ACTIVITY
Copy out only those lines running from the line with "AKT-lehti (46, 19)" to the end of the listing, keeping each one exactly as it is.

★ ★ ★

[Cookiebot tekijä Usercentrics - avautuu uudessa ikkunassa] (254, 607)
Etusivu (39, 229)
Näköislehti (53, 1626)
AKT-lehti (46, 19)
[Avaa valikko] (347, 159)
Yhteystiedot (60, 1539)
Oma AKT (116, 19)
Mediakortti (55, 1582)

★ ★ ★

YOUR RESPONSE
AKT-lehti (46, 19)
[Avaa valikko] (347, 159)
Yhteystiedot (60, 1539)
Oma AKT (116, 19)
Mediakortti (55, 1582)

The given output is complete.